Regulatory definitions of animal unit equivalents also vary according to purpose and also vary among jurisdictions. For various species, they are often based on age and sex categories, rather than precise weights. Some examples are:
- In British Columbia, the Range Regulation defines "animal unit month" for purposes of the Range Act. Effectively, the regulation assigns animal unit equivalents of 1 for a cow (either by herself or with an unweaned calf), 0.7 for a yearling of the genus Bos, 1.5 for a bull, 1.25 for a horse, 0.2 for a sheep, 0.2 for a llama, and 0.1 for an alpaca.
- With regard to grazing permits on Navajo partitioned lands, "Animal Unit (AU) means one adult cow and her 6-month-old calf or the equivalent thereof based on comparable forage consumption. Thus as defined in the following: (1) One adult sheep or goat is equivalent to one-fifth (0.20) of an AU; (2) One adult horse, mule, or burro is equivalent to one and one quarter (1.25) AU; or (3) One adult llama is equivalent to three-fifths (0.60) of an AU."
- In relation to environmental assessments for certain actions under US Agriculture regulations, "The term animal unit means a unit of measurement for any animal feeding operation calculated by adding the following numbers: the number of slaughter and feeder cattle multiplied by 1.0, plus the number of mature dairy cattle multiplied by 1.4, plus the number of swine weighing over 25 kilograms (approximately 55 pounds) multiplied by 0.4, plus the number of sheep multiplied by 0.1, plus the number of horses multiplied by 2.0."
- With regard to swine in the State of Idaho, "animal unit" is "a unit of measurement equaling two and one-half (2 1/2) swine, each weighing over twenty-five (25) kilograms (approximately fifty-five (55) pounds), or ten (10) weaned swine, each weighing under twenty-five (25) kilograms.
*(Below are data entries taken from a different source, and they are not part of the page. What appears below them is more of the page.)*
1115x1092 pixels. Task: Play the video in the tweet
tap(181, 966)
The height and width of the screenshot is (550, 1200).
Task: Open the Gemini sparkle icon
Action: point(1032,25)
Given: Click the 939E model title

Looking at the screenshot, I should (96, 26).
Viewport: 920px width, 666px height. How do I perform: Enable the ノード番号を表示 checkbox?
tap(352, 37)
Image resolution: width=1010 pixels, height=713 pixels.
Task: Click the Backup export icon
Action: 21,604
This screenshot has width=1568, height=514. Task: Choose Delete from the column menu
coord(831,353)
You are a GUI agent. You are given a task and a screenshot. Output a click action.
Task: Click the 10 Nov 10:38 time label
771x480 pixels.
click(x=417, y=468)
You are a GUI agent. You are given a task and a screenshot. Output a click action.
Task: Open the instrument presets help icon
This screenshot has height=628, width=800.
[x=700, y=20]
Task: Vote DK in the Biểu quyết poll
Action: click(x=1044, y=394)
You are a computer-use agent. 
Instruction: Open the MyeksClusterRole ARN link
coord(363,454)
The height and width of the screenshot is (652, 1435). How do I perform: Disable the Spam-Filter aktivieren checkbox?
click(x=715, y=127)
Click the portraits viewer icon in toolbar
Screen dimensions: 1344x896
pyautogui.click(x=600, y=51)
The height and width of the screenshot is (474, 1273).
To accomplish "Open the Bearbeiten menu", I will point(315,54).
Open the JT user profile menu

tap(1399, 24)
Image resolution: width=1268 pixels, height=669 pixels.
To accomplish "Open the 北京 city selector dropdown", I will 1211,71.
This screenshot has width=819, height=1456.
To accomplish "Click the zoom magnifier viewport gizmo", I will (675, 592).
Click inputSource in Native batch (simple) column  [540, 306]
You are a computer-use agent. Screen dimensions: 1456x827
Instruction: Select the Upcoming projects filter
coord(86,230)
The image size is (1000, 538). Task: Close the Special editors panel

Total animal units are calculated by adding the number of swine weighing over twenty-five (25) kilograms (approximately fifty-five (55) pounds) multiplied by four-tenths (.4), plus the number of weaned swine weighing under twenty-five (25) kilograms multiplied by one-tenth (.1)."
- According to an ordinance in the Township of Brady, Michigan, an "animal unit shall be construed as a unit of measure used to compare relative differences in the odor producing characteristics of animal wastes, with the following equivalencies applicable to various animals: A. Cattle: 1.00, B. Horses: 1.00, C. Swine: 1.00, D. Sheep/Goats 0.50, E. Poultry/Fowl 0.10. The equivalency for types of livestock not specifically listed above shall be the stated equivalency for the type of animal which is most similar in terms of odor producing characteristics of animal wastes, as determined, if necessary, by the Zoning Board of Appeals."

==Other==

Special definitions exist for various other applications. For example, for purposes of comparing manure nitrogen and phosphorus contents and manure production for various animal species, the US Natural Resources Conservation Service has used 1000-pound animal units, regardless of animal species.